Risk-Based Security is the Emperor's New Clothes
Donn Parker published an excellent article in the latest issue of The ISSA Journal titled Making the Case for Replacing Risk-Based Security. This article carried a curious disclaimer I had not seen in other articles:
This article contains the opinions of the author, which are not necessarily the opinions of the ISSA or the ISSA Journal.
I knew immediately I needed to read this article. It starts with a wonderful observation:
What are we doing wrong? Is the lack of support for adequate security linked to our risk-based approach to security? Why can't we make a successful case to management to increase the support for information security to meet the needs? Part of the answer is that management deals with risk every day, and it is too easy for them to accept security risk rather than reducing it by increasing security that is inconvenient and interferes with business.
I would argue that management decides to "accept security risk" because they cannot envisage the consequences of security incidents. I've written about this before.
However, Donn Parker's core argument is the following:
CISOs have tried to justify spending resources on security by claiming that they can manage and reduce security risks by assessing, reporting, and controlling them. They try to measure the benefits of information security "scientifically" based on risk reduction. This doesn't work... I propose that intangible risk management and risk-based security must be replaced with practical, doable security management with the new objectives of due diligence, compliance consistency, and enablement.
I agree. Here is a perfect example of the problem:
One CISO told me [Parker] that he performs risk assessment backwards. He says that he already knows what he needs to do for the next five years to develop adequate security. So he creates some risk numbers that support his contention. Then he works backwards to create types of loss incidents, frequencies, and impacts that produce those numbers. He then refines the input and output to make it all seem plausible. I suggested that his efforts are unethical since his input data and calculations are all fake. He was offended and said that I didn't understand. The numbers are understood by top management to be a convenient way to express the CISO's expert opinion of security needs.
This is my question: what makes these shenanigans possible? Remember the risk equation (Risk = Threat X Vulnerability X Asset Value) and consider these assertions:
As a result, there is an incredible amount of "play" in the variables of the risk equation. Therefore, you can make the results anything you want -- just as the example CISO shows.
It is tough enough to assign values to threats and vulnerabilities, even if time froze. In the real world, threats are constantly evolving and growing in number, while new vulnerabilities appear in both old and new software and assets on a daily basis.

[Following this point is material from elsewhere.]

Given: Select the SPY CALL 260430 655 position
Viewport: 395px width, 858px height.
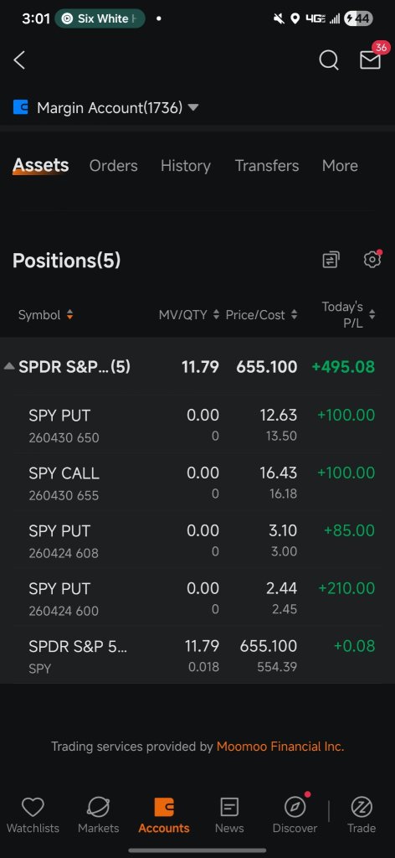Looking at the screenshot, I should tap(198, 483).
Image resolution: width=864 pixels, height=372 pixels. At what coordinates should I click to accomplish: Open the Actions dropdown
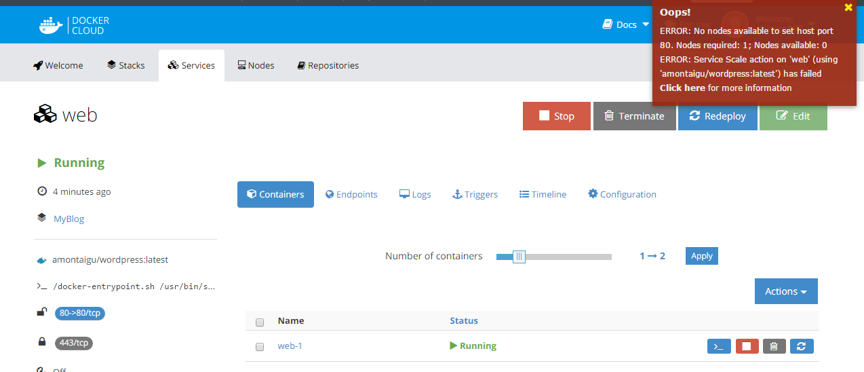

A network that looked like it held a low risk of compromise on Monday could be completely prone to disaster on Tuesday when a major new vulnerability is found in a core application.
Parker's alternative includes the following:
Due diligence: We can show management the results of our threat and vulnerability analysis (using examples and scenarios) by giving examples of the existence of the ulnerabilities and solutions that others have employed (not including estimated intangible probabilities and impacts). Then we can show them easily researched benchmark comparisons of the state of their security relative to other well-run enterprises and especially their competitors under similar circumstances. We then show them what would have to be done to adopt good practices and safeguards to assure that they are within the range of the other enterprises.
Bottom line: be as good as the next guy.
Compliance: We are finding that the growing body of security compliance legislation such as SOX, GLBA, and HIPAA and the associated personal and corporate liability of managers is rapidly becoming a strong and dominant security motivation...(The current legislation is poorly written and has a sledgehammer effect as written by unknowing legislative assistants but will probably improve with experience, as has computer crime legislation.)
Bottom line: compliance has turned out to be the major incentive I've seen for security initiatives. I am getting incident response consulting work because clients do not want to go to jail for failing to disclose breaches.
Enablement: It is easily shown in products and services planning that security is required for obvious and competitive purposes and from case studies, such as the Microsoft experience of being forced by market and government pressures to build security into their products after the fact.
Bottom line: this is the weakest argument of the three, and maybe why it is last. Microsoft may be feeling the heat, but it took five years and the situation is still rough. Oracle is now under fire, but how long will it take for them to take security seriously? And so on.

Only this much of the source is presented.